2
I have a script that takes input from wget
or similar and searches through it for key words using grep
. (I promise i am not trying to parse HTML with regular expressions, it is just a convenient way to emulate the content-detection behaviour we have in another much more complex product.) This works great, as long as the HTML content isn't too severely minified. When it is, the lines can become very long (over 50 kB in some cases i've seen), and grep
chokes on them.
To remedy this, i would like to be able to fold or re-indent the HTML so that it is spread out over more lines. However, in order for the script to give accurate results, i need to be able to do this without otherwise altering the content.
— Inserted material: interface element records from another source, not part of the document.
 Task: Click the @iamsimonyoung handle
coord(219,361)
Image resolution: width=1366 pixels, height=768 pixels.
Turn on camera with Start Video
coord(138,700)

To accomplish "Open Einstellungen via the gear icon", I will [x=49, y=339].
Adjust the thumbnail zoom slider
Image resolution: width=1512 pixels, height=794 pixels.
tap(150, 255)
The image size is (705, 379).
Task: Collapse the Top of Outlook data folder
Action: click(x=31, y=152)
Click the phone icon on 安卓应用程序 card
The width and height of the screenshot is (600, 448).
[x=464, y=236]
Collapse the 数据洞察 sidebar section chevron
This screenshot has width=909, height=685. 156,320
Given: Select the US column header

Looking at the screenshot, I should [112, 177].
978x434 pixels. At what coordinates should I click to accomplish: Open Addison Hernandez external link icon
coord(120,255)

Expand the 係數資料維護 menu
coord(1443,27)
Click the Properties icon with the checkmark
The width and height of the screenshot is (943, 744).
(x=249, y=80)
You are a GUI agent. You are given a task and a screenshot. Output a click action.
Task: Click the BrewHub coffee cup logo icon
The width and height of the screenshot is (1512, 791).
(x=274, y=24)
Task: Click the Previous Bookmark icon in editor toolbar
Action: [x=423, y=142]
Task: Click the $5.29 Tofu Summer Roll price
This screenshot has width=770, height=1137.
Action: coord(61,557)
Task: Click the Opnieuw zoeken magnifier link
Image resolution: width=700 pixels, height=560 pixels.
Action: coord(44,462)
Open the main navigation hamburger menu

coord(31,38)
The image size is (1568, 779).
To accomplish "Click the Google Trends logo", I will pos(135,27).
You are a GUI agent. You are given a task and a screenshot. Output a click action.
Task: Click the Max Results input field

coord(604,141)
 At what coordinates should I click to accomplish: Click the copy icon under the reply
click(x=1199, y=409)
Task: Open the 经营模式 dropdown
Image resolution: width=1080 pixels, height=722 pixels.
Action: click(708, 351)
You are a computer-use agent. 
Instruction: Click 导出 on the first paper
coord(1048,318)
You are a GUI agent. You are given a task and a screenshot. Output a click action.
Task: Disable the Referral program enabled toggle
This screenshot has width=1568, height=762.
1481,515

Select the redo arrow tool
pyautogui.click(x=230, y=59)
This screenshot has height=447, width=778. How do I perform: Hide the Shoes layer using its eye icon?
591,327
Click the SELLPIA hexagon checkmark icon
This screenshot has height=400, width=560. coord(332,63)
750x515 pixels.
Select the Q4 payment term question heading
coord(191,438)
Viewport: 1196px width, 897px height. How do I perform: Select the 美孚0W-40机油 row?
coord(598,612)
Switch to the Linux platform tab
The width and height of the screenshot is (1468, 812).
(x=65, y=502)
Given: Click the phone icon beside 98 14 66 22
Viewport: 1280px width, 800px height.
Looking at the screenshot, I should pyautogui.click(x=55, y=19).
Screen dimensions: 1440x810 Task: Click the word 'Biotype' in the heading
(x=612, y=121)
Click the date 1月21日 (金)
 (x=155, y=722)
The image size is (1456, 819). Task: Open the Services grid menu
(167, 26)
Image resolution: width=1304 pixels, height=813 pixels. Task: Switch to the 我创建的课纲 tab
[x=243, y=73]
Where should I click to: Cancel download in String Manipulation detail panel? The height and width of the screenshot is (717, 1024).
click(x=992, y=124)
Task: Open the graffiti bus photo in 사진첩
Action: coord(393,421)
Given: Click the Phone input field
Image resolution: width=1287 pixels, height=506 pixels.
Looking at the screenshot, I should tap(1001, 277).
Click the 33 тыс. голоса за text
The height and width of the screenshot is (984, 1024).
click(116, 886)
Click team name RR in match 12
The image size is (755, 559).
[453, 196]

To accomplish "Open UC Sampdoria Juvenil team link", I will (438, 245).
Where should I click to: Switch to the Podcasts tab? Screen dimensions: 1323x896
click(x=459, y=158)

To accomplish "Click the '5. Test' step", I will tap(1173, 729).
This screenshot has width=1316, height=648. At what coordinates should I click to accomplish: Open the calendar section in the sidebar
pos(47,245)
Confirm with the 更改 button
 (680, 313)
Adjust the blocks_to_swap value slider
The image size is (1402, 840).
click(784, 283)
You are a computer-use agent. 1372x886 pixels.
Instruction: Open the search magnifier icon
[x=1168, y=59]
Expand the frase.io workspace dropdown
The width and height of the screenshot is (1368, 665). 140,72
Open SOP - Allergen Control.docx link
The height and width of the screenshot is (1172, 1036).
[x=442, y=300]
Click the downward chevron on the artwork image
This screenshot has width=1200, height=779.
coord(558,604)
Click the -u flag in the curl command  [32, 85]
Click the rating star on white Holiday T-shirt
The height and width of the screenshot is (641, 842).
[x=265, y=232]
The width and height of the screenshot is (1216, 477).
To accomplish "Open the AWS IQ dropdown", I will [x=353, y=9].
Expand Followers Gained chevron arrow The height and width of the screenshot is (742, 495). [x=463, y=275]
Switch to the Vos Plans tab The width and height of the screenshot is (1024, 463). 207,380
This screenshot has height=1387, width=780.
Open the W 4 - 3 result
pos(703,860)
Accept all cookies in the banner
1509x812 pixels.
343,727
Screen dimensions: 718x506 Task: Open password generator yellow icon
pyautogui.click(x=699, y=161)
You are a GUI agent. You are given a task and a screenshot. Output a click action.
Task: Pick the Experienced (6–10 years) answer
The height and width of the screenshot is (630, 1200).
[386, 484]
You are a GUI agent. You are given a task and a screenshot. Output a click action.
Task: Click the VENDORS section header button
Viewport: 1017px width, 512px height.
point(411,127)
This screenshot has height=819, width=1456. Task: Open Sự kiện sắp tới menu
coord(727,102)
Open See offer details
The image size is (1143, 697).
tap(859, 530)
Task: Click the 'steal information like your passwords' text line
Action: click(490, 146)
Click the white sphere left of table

This means it can't correct invalid or unclosed tags, and it must fold only between elements, not inside them.
These two requirements seem to rule out all of the HTML-tidying or prettifying utilities i've found.
Are there any UNIX-based shell utilities, perl/python/ruby modules, or similar that can do this for me?
Alternatively, since all i need is to add some new lines in between tags, is there a way that i can semi-reliably do this myself?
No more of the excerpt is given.